THE SIGNIFICANCE OF THE BENCH
It would be easy — and wrong — to treat the composition of this panel as incidental. In a legal culture where the loudest, most aggressive litigation has too often been rewarded with procedural victories through sheer persistence and tactical filing, the response from this bench was notable for its qualities: measured, thorough, unintimidated and clear.
The ruling does not announce itself as a feminist act. It does not need to. What it demonstrates, simply by existing and by being what it is, is that the qualities most needed to address systemic abuse of judicial process — precision, courage, independence and an unwillingness to be manipulated by procedural theatre — were present in abundance on this bench.

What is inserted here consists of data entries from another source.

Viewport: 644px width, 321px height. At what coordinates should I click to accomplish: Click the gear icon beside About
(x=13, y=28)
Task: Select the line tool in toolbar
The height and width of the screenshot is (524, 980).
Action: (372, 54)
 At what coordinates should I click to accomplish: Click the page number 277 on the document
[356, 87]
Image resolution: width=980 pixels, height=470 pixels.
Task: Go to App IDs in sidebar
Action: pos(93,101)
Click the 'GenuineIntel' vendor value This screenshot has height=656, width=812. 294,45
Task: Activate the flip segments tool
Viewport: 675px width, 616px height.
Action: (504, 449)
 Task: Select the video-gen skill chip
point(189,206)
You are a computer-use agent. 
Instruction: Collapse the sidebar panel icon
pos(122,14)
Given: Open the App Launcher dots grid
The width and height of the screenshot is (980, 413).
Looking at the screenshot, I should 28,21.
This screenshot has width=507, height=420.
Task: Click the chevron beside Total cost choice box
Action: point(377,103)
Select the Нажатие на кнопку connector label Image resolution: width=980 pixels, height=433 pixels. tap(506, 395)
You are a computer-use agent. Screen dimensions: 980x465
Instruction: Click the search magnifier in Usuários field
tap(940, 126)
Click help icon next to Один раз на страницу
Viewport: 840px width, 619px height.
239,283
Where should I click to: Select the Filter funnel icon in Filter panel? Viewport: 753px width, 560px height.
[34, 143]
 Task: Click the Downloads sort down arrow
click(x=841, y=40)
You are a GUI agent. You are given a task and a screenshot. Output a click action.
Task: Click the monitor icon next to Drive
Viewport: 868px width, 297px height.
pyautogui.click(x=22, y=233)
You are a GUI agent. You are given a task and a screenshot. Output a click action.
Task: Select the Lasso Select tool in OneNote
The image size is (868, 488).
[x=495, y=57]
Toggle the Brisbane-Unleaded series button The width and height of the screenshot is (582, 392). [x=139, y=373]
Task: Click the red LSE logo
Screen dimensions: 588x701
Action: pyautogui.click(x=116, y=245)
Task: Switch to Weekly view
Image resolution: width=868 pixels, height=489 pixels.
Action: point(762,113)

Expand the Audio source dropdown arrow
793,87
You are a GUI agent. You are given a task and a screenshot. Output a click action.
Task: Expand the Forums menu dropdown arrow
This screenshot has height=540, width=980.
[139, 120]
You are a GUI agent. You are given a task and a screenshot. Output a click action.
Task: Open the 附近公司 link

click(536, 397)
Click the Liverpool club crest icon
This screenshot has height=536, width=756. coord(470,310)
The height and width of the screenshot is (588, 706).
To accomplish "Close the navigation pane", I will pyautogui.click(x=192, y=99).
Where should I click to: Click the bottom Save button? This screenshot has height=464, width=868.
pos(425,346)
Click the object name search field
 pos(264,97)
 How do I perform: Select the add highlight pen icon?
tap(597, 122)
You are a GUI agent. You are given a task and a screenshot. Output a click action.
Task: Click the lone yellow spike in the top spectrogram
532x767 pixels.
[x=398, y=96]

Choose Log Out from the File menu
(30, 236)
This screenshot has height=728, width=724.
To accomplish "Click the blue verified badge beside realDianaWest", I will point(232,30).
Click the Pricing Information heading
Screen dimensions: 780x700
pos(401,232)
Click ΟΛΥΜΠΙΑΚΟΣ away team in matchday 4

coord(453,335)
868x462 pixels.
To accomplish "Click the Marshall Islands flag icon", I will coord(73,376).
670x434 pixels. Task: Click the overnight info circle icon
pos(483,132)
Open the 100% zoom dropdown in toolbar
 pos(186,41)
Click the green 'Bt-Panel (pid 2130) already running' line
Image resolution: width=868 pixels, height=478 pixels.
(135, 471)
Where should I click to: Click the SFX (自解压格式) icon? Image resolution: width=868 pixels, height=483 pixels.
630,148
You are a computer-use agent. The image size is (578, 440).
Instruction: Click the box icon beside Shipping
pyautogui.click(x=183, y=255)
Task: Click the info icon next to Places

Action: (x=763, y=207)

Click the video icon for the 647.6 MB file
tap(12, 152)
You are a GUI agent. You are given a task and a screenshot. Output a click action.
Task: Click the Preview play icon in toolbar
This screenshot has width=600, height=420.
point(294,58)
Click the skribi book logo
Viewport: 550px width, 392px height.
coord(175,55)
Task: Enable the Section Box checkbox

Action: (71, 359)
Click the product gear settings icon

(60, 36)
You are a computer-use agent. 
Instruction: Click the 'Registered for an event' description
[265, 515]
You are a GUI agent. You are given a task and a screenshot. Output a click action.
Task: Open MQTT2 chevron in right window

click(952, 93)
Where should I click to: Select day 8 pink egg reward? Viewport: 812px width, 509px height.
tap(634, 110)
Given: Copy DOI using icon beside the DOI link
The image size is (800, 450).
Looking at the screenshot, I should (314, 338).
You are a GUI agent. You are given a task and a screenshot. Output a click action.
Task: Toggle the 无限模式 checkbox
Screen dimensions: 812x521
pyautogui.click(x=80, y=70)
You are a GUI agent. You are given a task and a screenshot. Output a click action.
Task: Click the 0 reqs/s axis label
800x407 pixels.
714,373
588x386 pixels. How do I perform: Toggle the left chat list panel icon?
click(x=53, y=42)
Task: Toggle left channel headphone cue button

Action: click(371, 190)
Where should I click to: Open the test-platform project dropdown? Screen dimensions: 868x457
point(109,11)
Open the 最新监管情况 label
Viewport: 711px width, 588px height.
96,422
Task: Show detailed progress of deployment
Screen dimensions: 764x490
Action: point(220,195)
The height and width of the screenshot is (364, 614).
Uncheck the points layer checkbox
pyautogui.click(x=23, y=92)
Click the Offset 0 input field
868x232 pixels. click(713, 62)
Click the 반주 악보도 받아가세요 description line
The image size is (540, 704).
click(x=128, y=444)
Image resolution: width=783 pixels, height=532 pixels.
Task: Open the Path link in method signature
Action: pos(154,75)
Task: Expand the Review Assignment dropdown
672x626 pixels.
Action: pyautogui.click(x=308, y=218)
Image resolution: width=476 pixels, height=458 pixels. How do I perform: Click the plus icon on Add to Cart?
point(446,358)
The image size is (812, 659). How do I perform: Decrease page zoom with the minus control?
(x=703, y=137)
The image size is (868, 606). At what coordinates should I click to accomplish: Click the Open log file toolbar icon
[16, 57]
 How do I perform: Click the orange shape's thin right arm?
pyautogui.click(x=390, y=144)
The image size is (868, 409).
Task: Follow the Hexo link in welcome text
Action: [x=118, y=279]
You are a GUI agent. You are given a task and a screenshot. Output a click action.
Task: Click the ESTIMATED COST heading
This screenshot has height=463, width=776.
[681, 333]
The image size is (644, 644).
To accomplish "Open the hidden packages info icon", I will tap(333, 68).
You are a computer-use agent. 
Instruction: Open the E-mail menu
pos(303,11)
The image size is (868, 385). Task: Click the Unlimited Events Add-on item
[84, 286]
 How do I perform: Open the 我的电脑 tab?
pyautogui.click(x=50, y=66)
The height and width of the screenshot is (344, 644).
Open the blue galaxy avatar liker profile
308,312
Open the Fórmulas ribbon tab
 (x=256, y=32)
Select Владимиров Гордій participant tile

Lady Justices Banda-Bobo, Patel and Chembe brought to a deeply disordered situation exactly what it required: not more noise, but clarity. Not more delay, but decision. Not the path of least resistance, but the path that the law — and the parties before them — required them to take.
In a matter defined by chaos, carelessness and the abuse of process, three women brought order. The ruling they delivered is not just good law. It is, in the truest sense, good judgment.
WHAT COMES NEXT
The ruling is not the end of the road. The winding-up petition in Ndola must still be heard and determined. The broader pattern of abuse documented in the Sun Pharmaceuticals litigation awaits further judicial and regulatory attention. And the systemic vulnerabilities that the Court of Appeal has identified — in the ease of obtaining ex parte orders without return dates, in the absence of gatekeeping mechanisms against tactical insolvency petitions, in the inadequate oversight of provisional liquidators — require a legislative and institutional response that no single ruling can provide.
But what this ruling has provided is something equally important: a clear, authoritative statement of where the law stands, delivered by a court that was not prepared to be a bystander. The Law Association of Zambia, Parliament and the judiciary’s leadership would do well to build on it.
For now, Zambia’s courts — and those who appear in them — have been put firmly on notice. Three judges made sure of that.
Based on the ruling of the Court of Appeal for Zambia in Application No. 007/2026 (CAZ/08/616/2025), Ng’andu Consulting Limited & Others v David Mwale, decided 1 April 2026; and publicly available court filings and rulings in the Sun Pharmaceuticals Limited Zambia litigation, including cause numbers 2024/HN/93; 2024/HL/29; 2024/HP/1249; and 2024/HPC/0911.